Task instructions:
Within the records below, filter for lines carrying the word "agent" and copy them.

Task data:

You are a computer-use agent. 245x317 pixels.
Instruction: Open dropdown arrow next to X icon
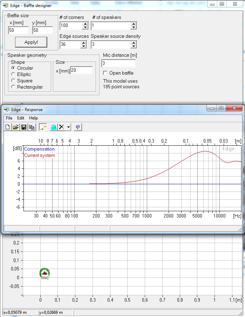[68, 127]
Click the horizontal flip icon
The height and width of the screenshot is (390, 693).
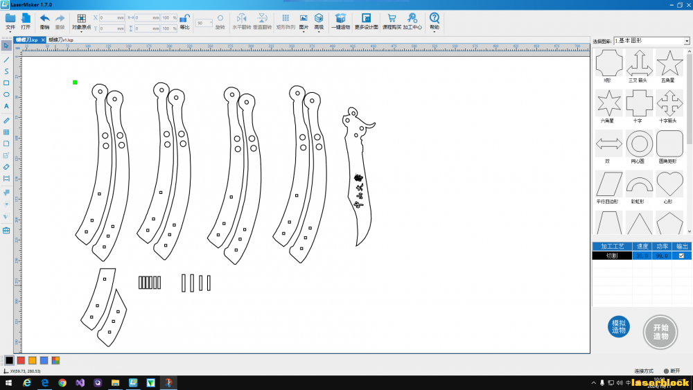click(x=241, y=18)
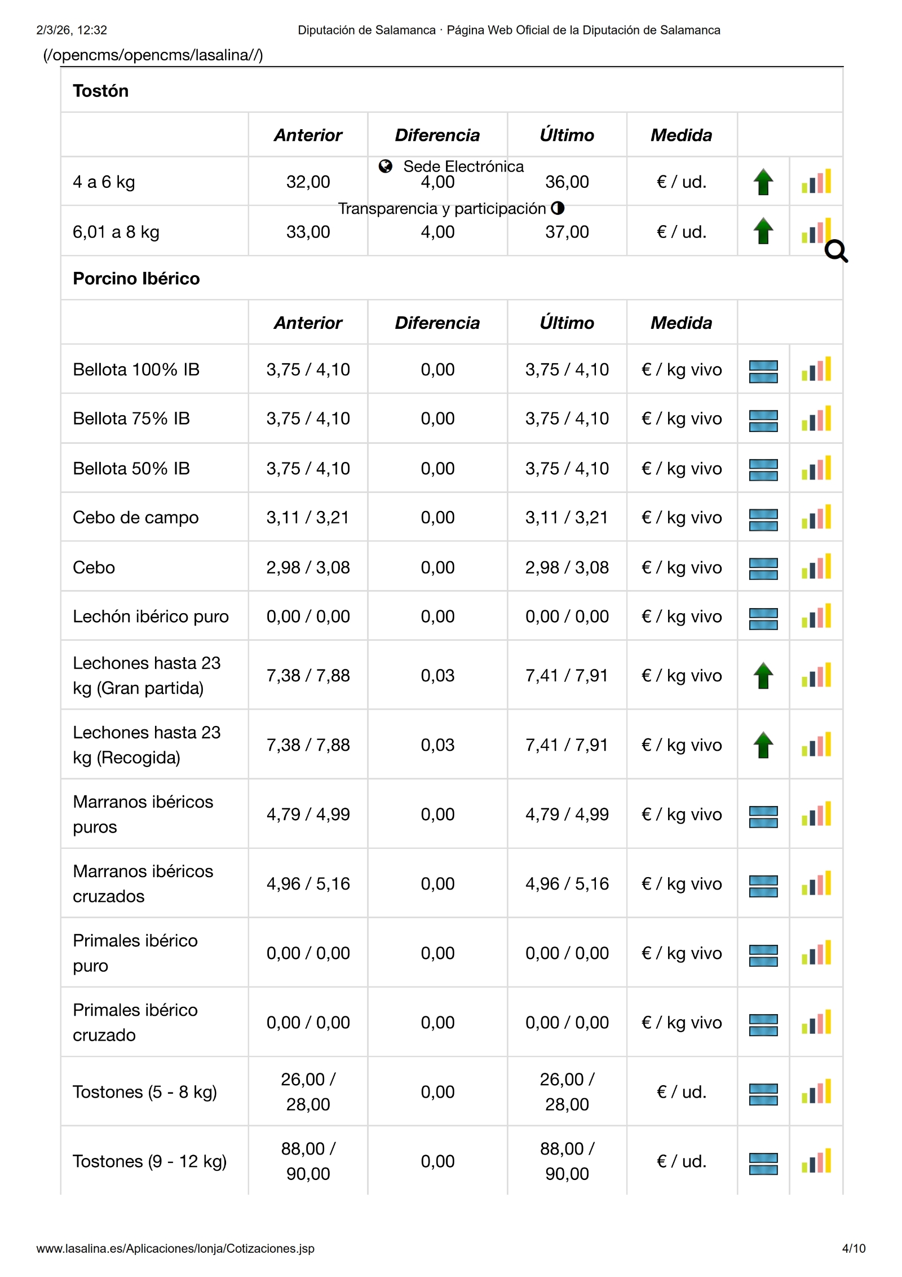Click the Último header in Porcino Ibérico table
Image resolution: width=902 pixels, height=1277 pixels.
(x=567, y=323)
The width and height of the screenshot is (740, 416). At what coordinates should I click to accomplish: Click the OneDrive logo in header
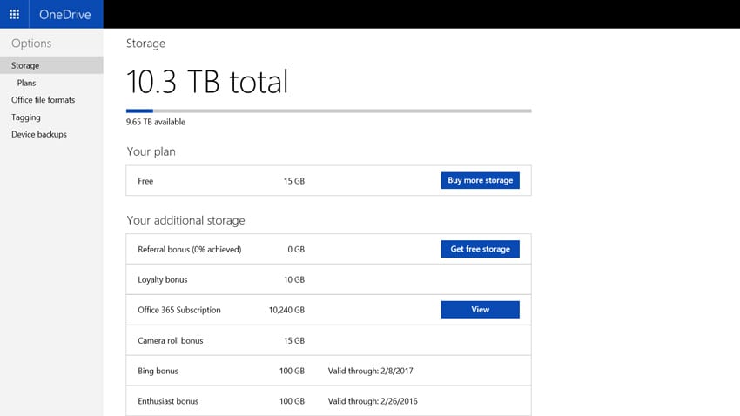[x=66, y=14]
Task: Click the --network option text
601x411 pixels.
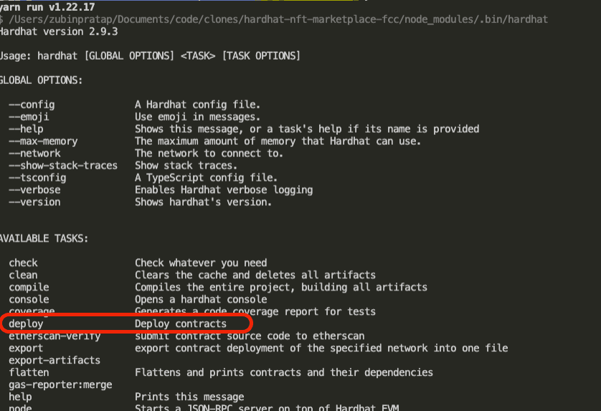Action: 34,153
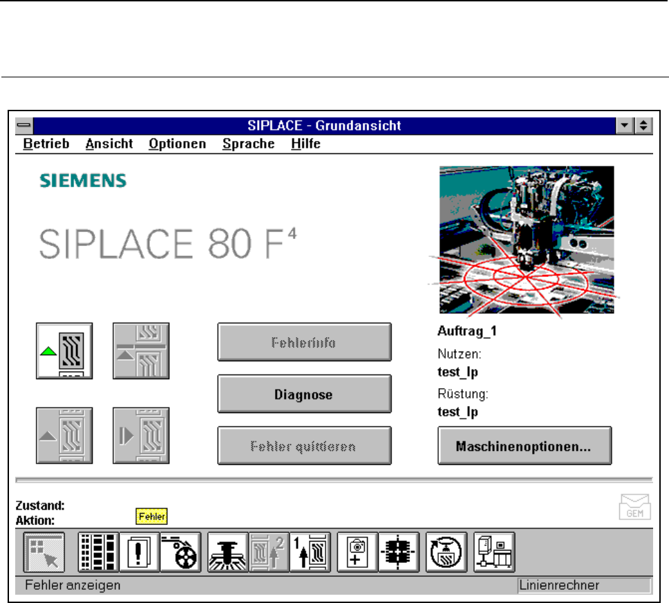Click the chip with crosshair centering icon
Image resolution: width=669 pixels, height=603 pixels.
click(399, 553)
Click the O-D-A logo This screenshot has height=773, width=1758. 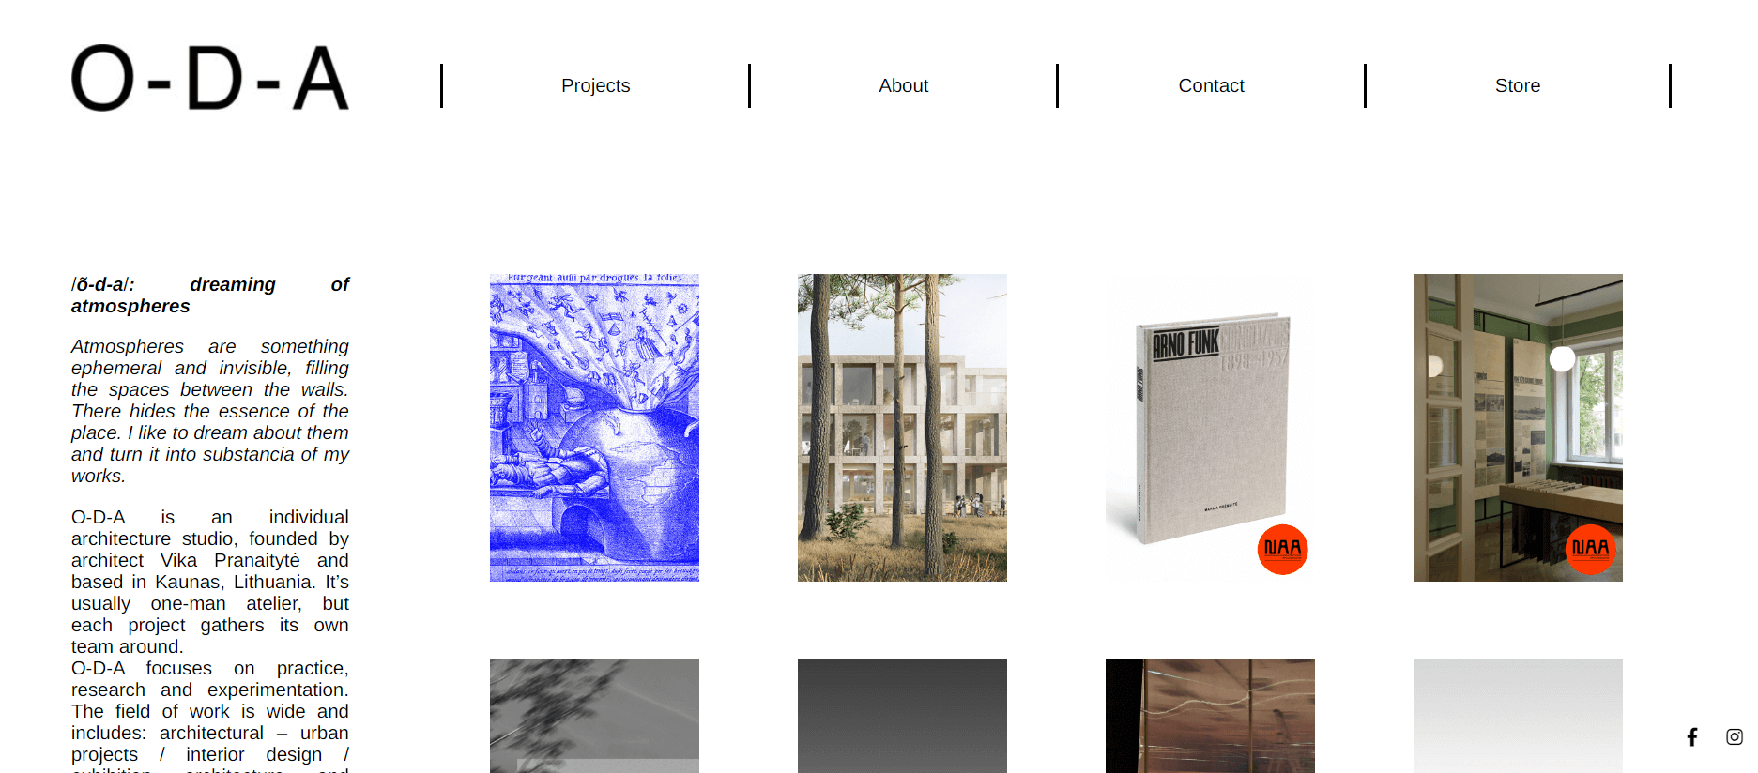[210, 78]
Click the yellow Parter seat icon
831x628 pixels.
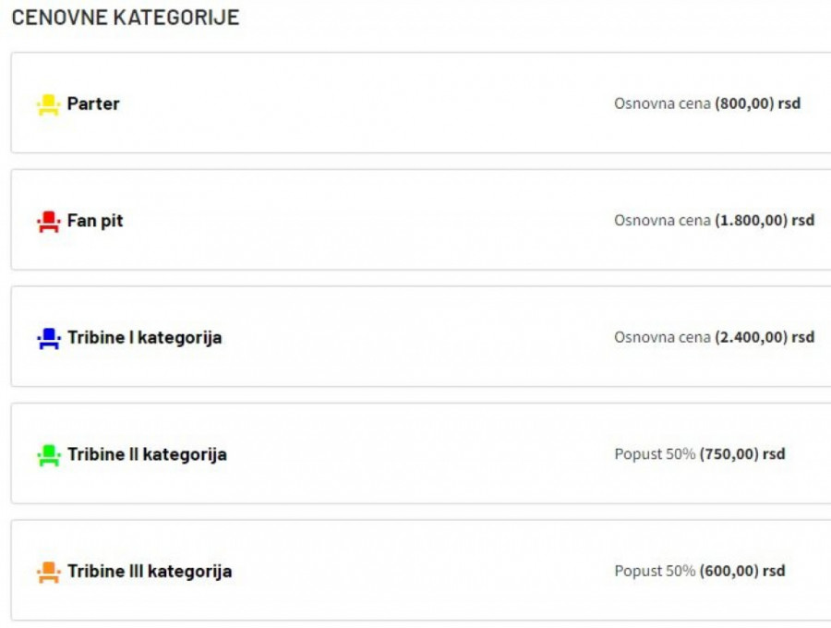[48, 104]
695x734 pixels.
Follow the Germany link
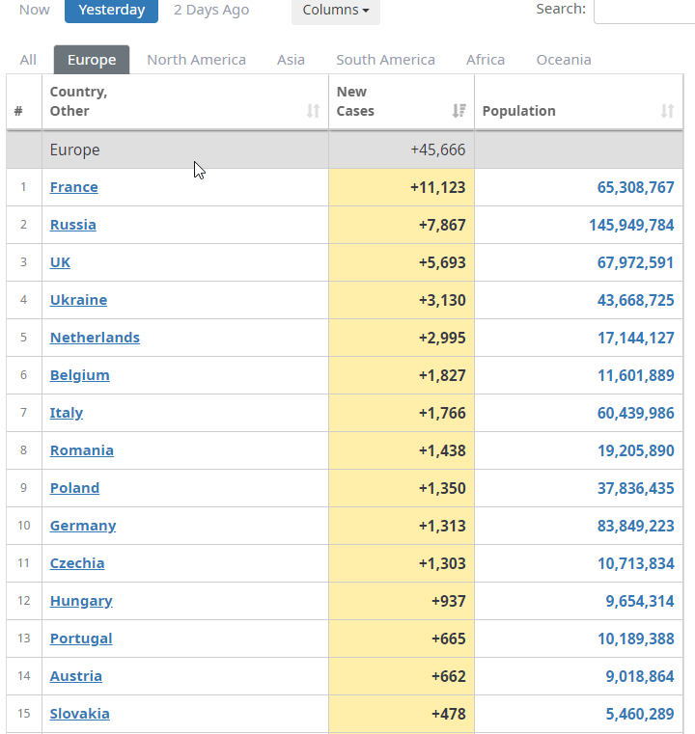coord(83,526)
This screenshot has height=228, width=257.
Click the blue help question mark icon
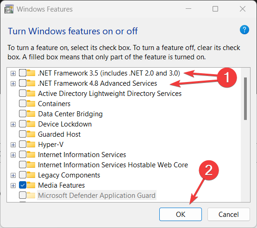click(x=244, y=30)
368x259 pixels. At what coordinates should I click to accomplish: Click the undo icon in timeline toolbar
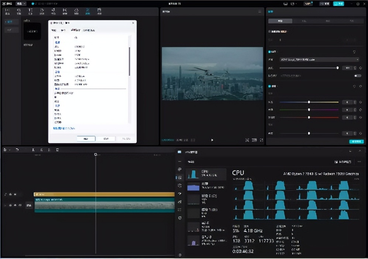[x=17, y=150]
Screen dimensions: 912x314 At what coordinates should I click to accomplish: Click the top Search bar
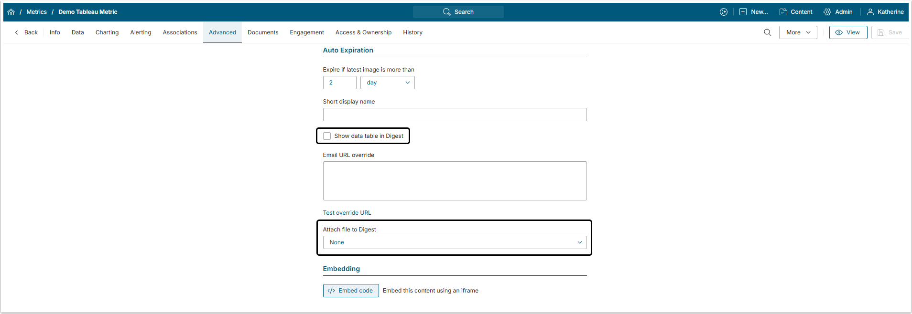[x=458, y=12]
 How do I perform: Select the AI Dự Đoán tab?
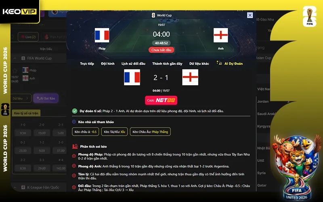(230, 63)
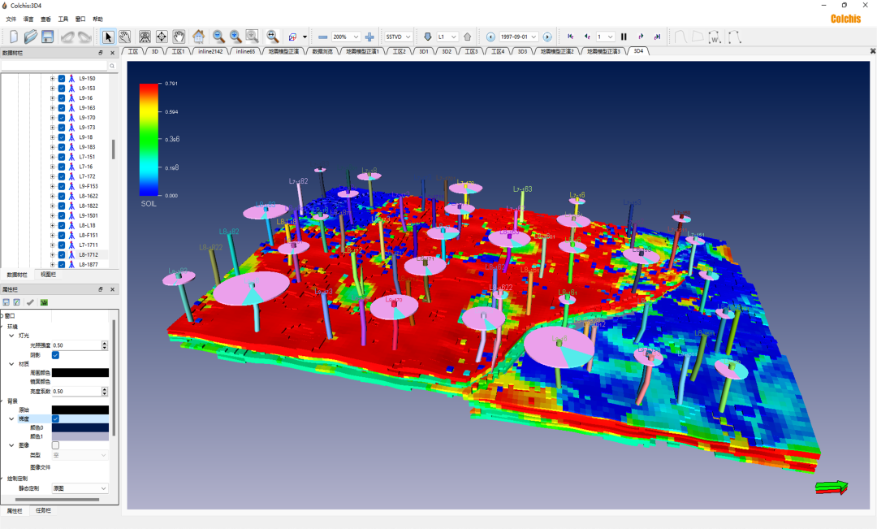The width and height of the screenshot is (877, 529).
Task: Click the save (floppy disk) icon
Action: click(48, 37)
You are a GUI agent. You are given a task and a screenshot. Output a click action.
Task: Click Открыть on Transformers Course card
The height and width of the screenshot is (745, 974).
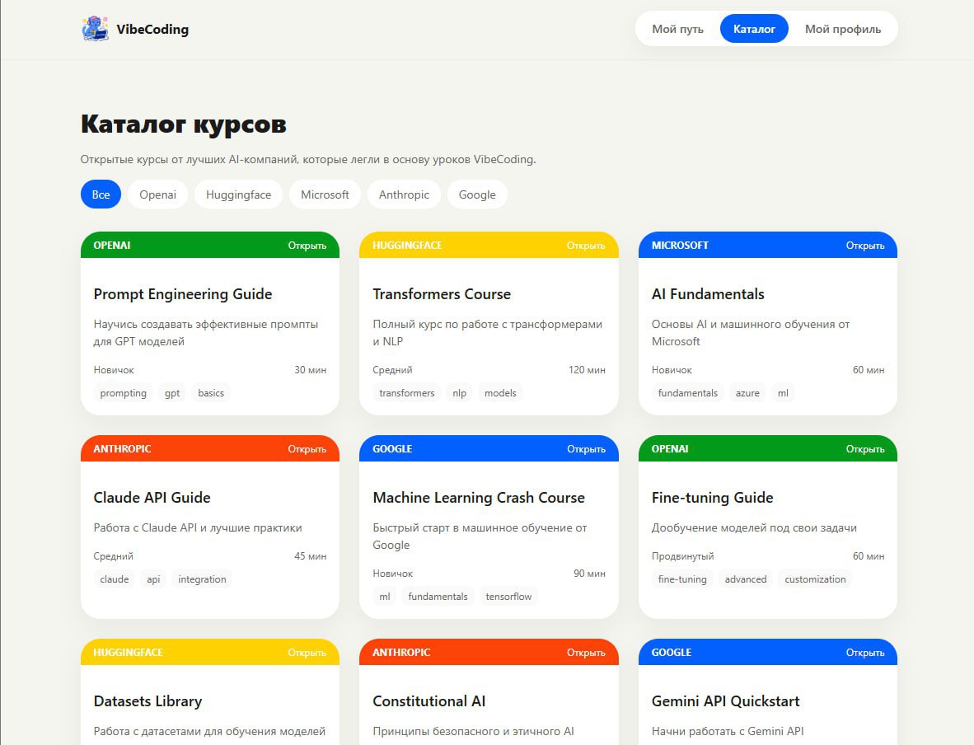(586, 246)
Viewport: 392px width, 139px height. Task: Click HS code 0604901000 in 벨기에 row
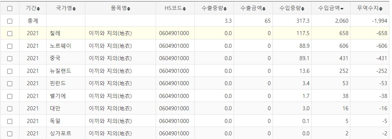pyautogui.click(x=174, y=96)
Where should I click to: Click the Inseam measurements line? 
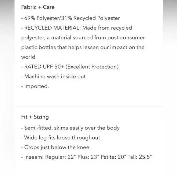86,157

Your solution:
You are a computer-use agent. 245x317 pixels.
You are a GUI agent. You are given a task and a screenshot. Output a click action.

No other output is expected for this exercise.